### [Activity]
Lines to return, exactly: from the line with "Given: Click the Oracle popularity bar" to the line with "Image resolution: width=1364" in the entries below, both included.

### [Data for processing]
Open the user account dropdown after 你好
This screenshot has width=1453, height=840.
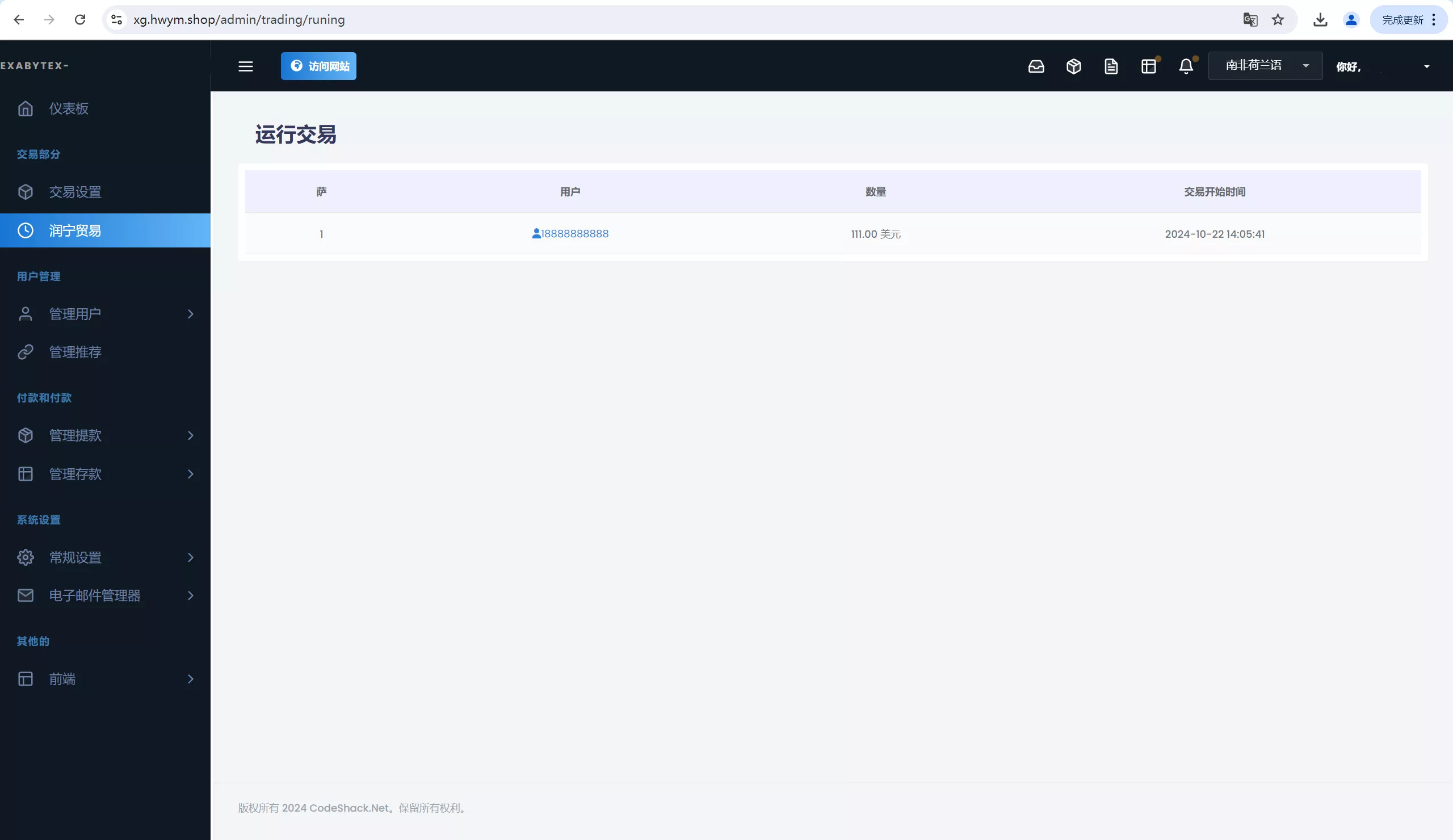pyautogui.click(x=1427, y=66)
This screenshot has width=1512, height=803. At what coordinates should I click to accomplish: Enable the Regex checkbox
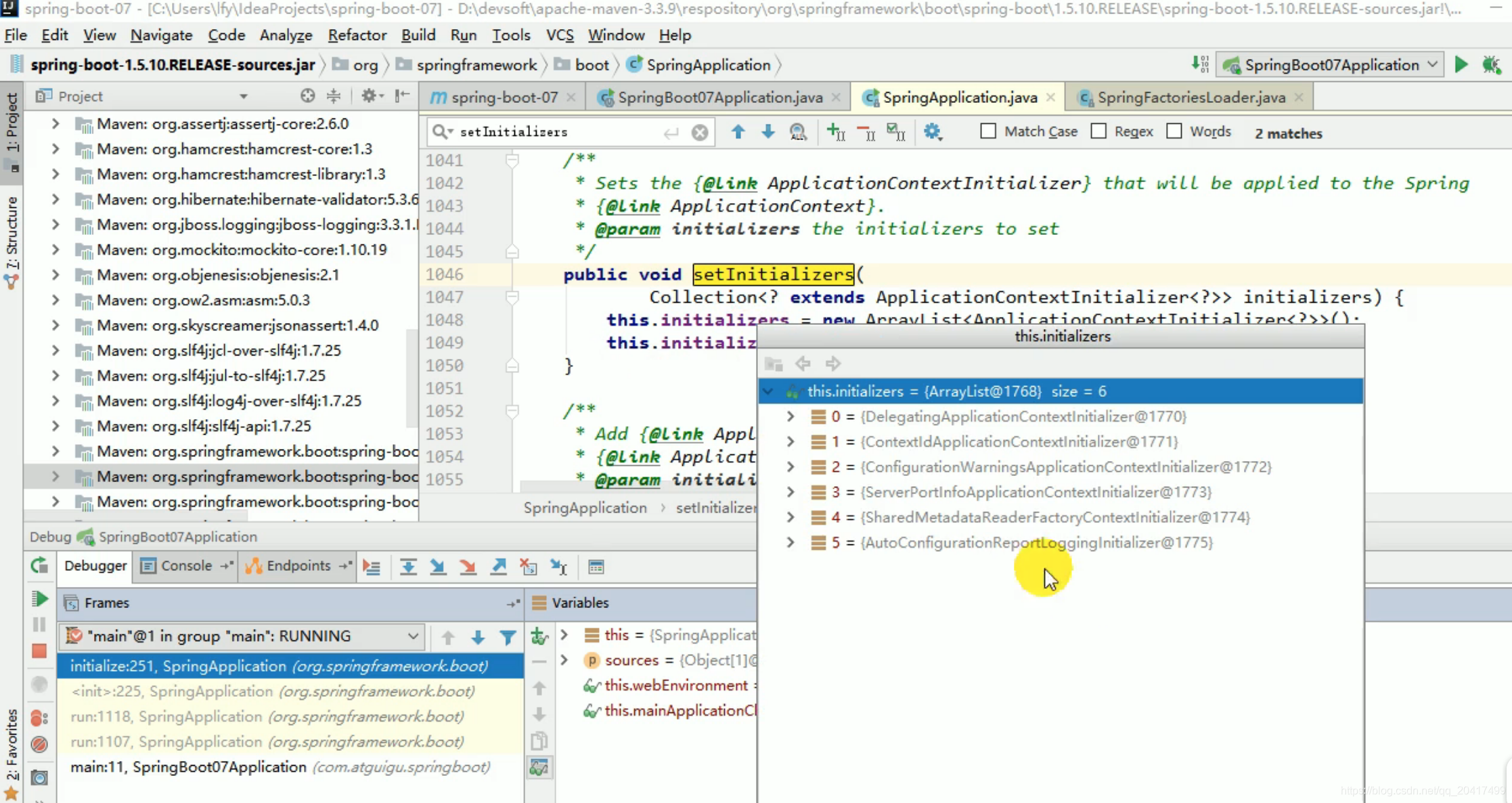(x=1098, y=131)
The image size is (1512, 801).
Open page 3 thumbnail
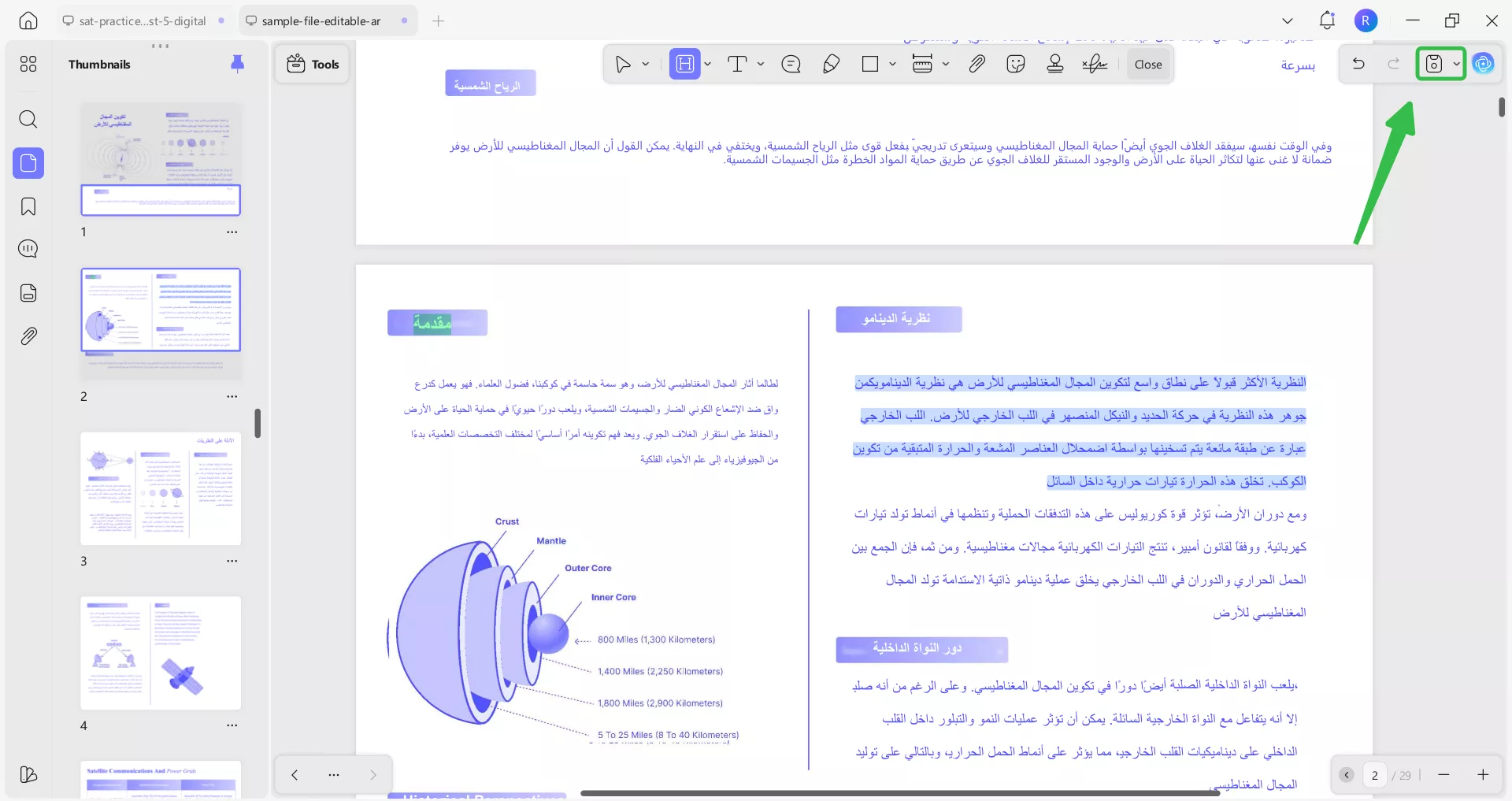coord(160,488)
---
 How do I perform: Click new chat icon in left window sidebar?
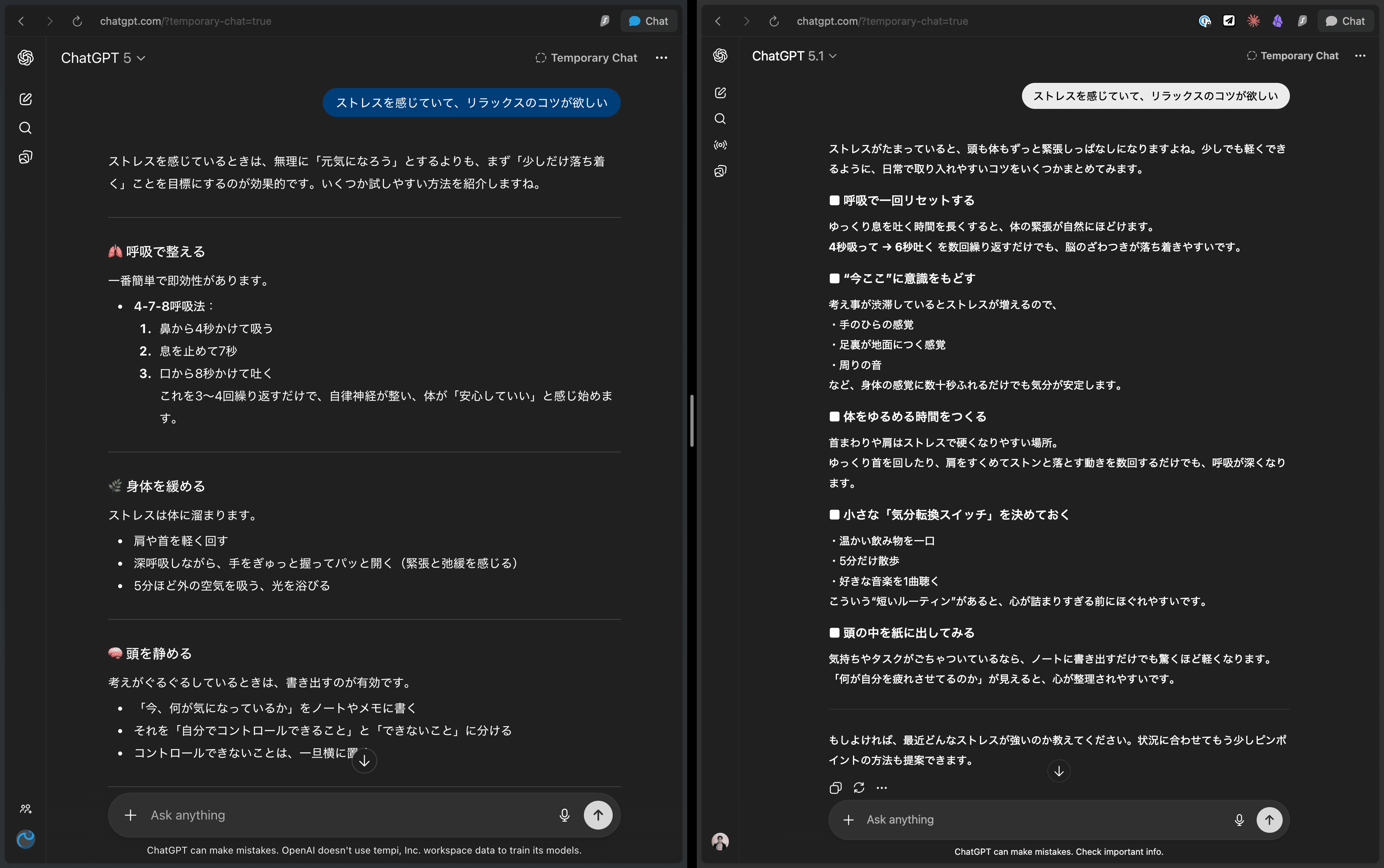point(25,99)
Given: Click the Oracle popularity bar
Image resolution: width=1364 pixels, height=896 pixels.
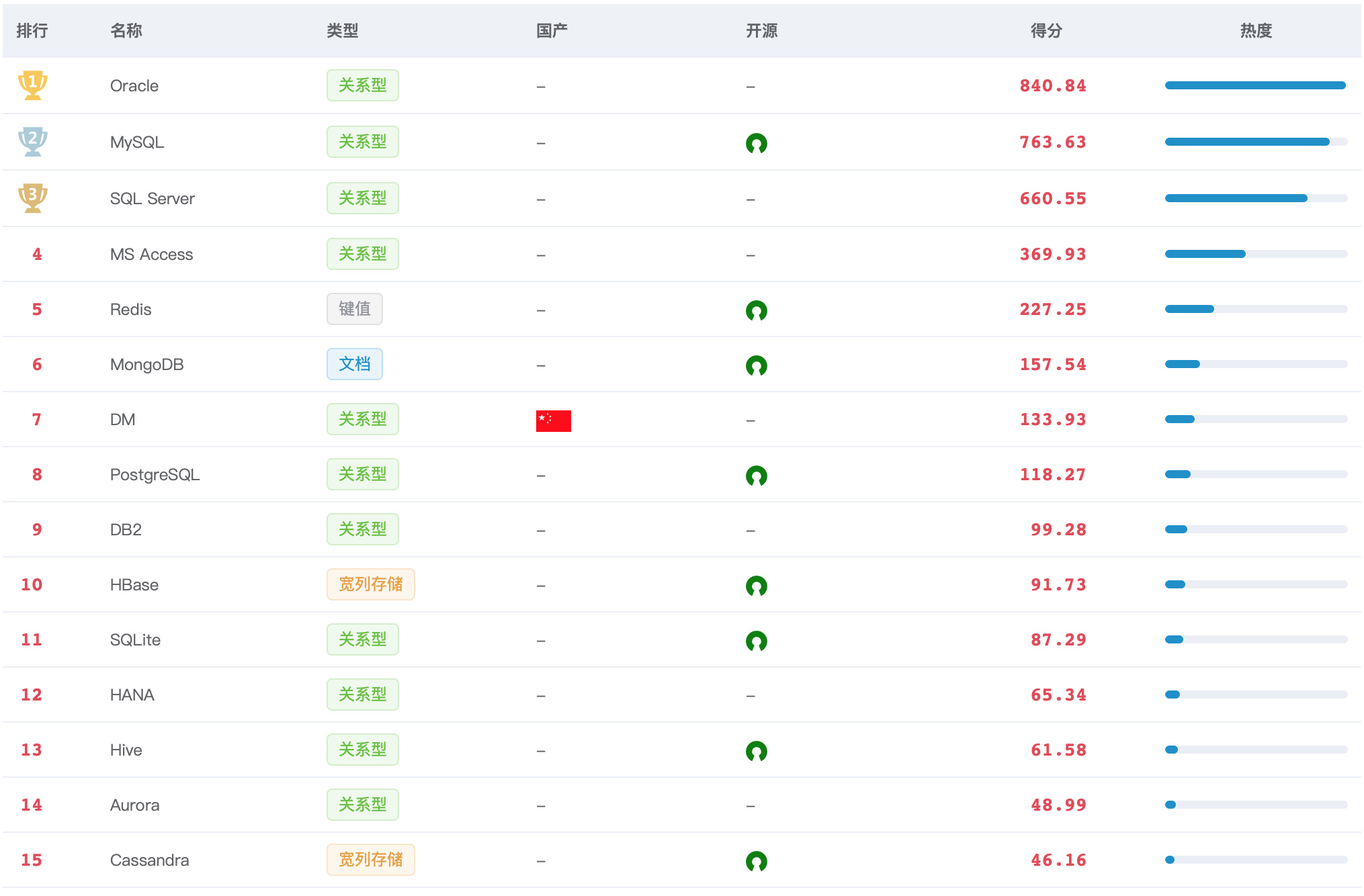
--
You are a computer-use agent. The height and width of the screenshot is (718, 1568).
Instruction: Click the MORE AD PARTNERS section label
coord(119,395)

### [Worked solution]
Given: Click the Oracle popularity bar
Image resolution: width=1364 pixels, height=896 pixels.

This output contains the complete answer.